▶ _Supplied material_
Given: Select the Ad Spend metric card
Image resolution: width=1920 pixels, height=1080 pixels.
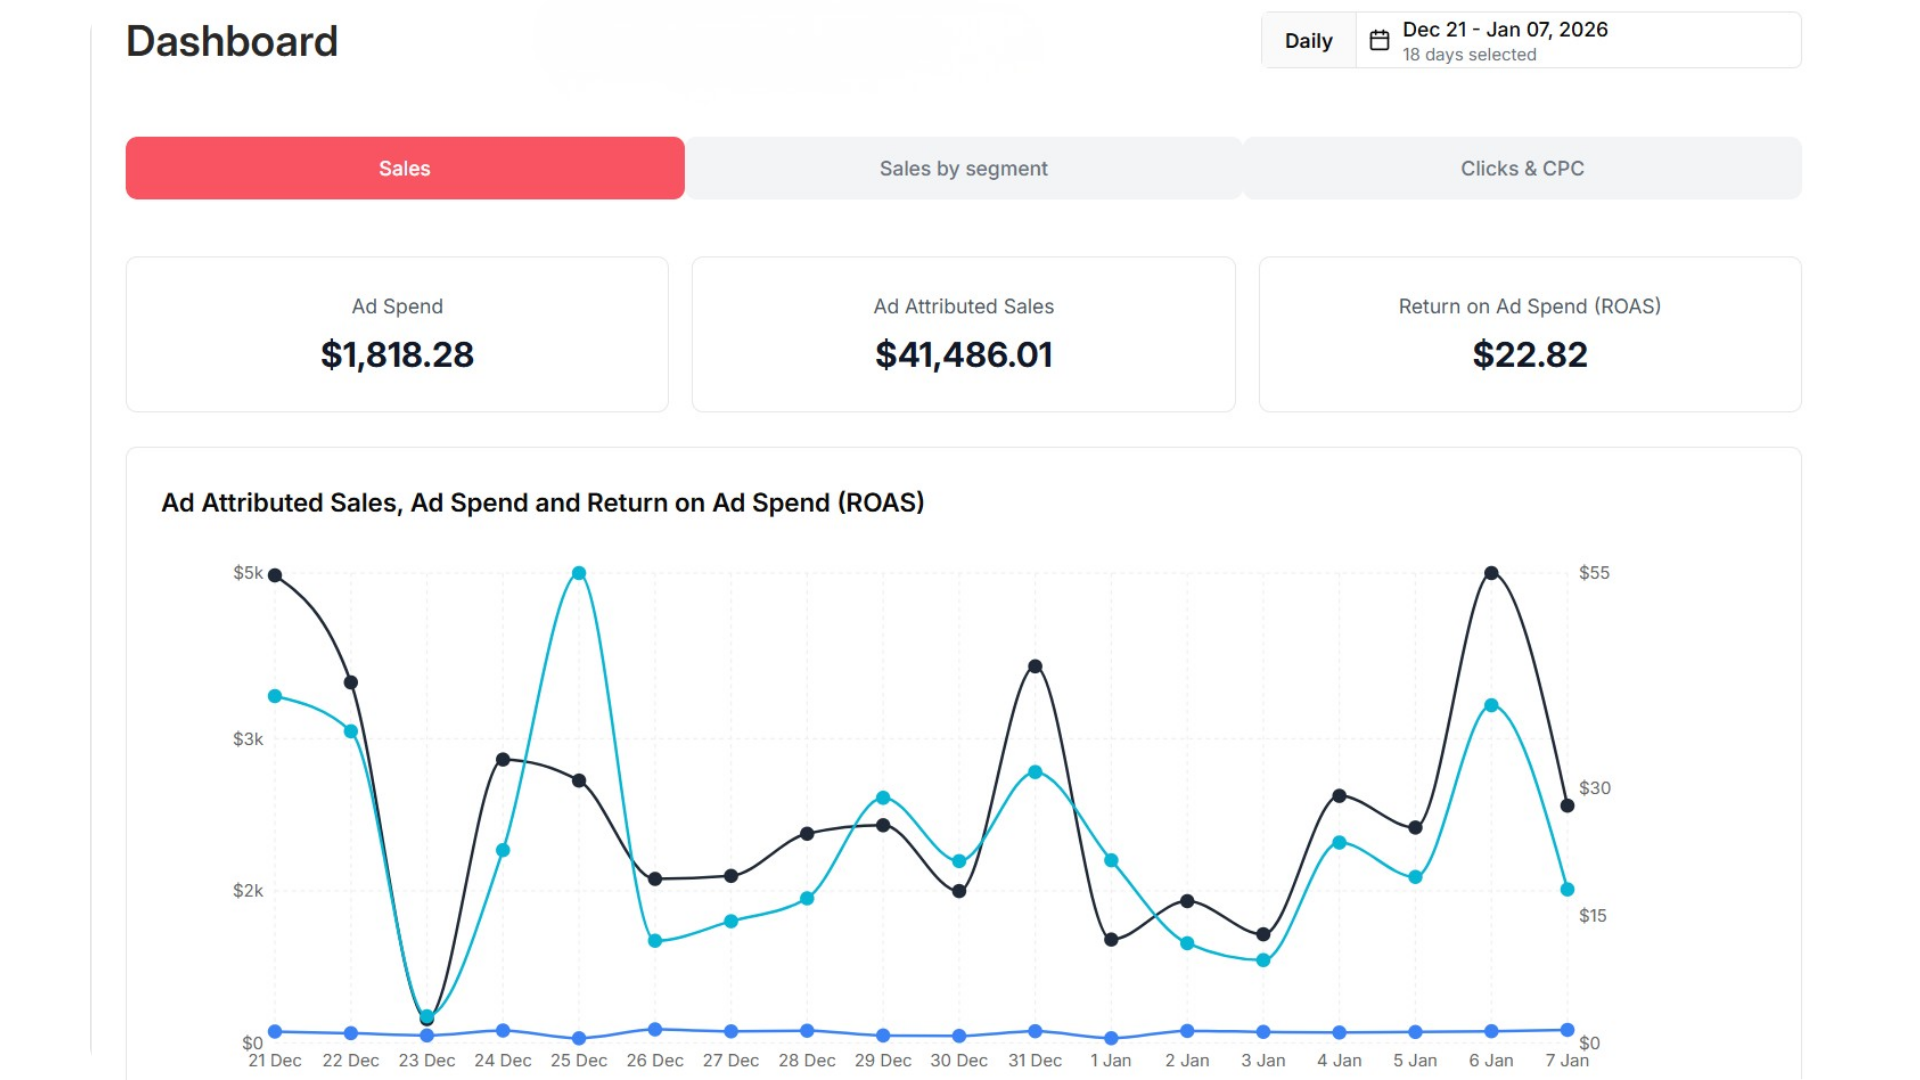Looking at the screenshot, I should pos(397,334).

* * *

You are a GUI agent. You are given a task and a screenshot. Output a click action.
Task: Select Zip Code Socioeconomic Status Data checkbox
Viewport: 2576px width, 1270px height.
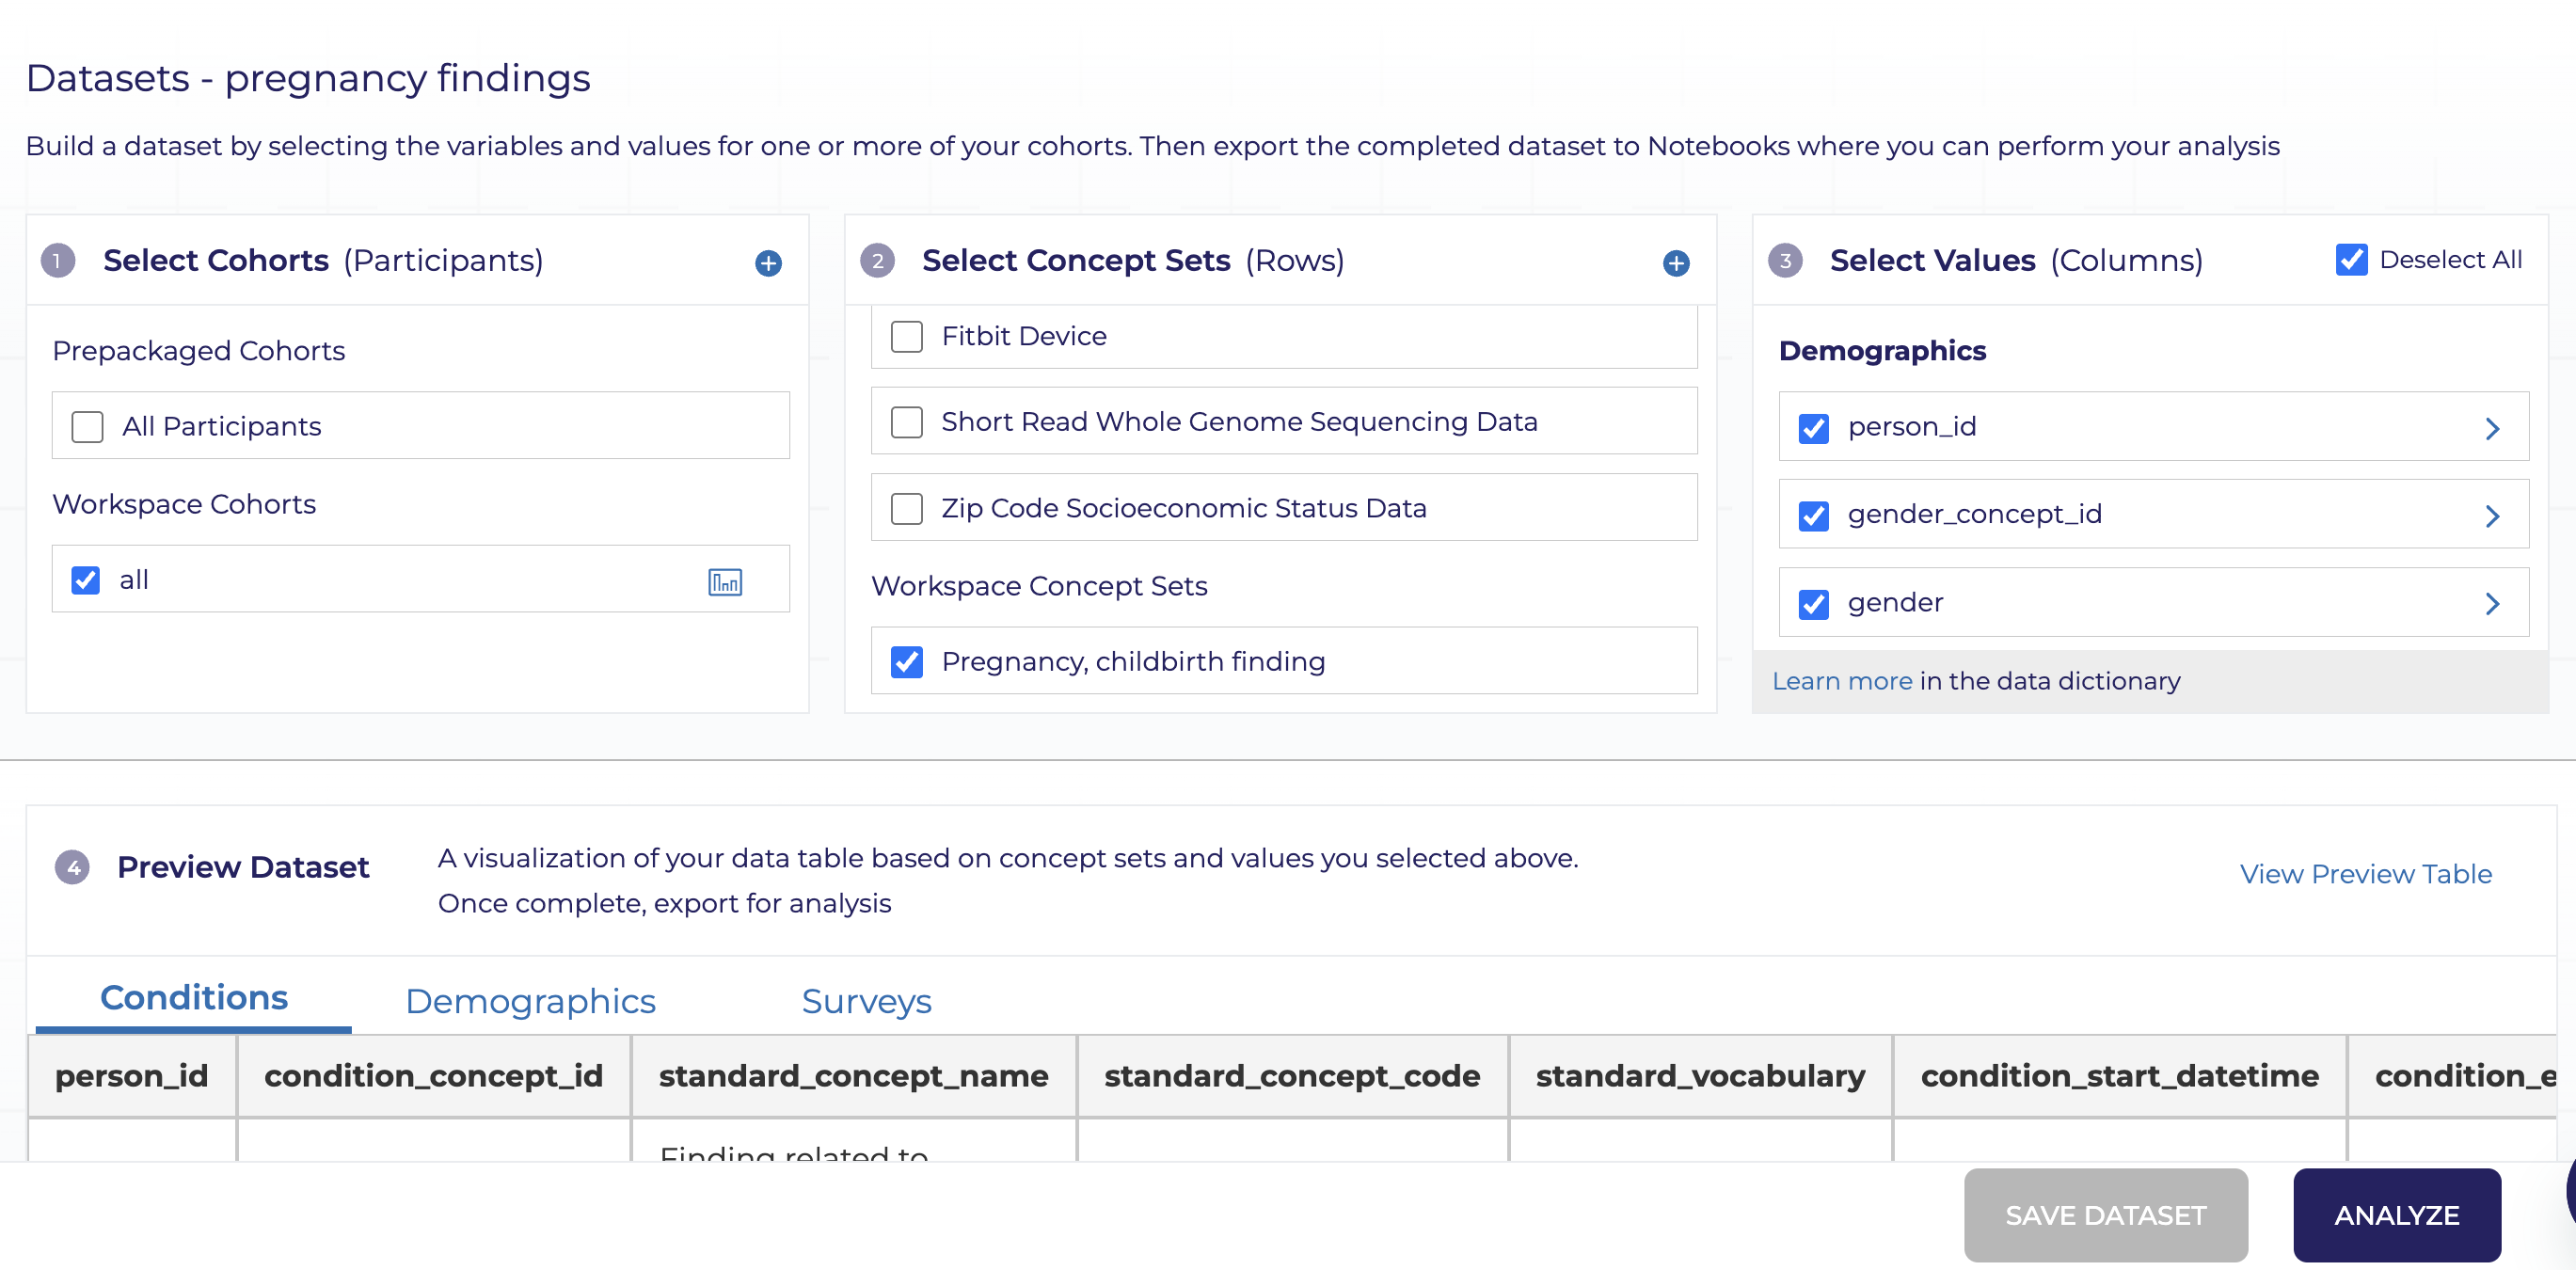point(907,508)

▶ _What this task involves_
Show every line of the listing containing the string "Select" by copying it.

▶ _Response box_
Given: Select the Ad Spend metric card
Task: Select Zip Code Socioeconomic Status Data checkbox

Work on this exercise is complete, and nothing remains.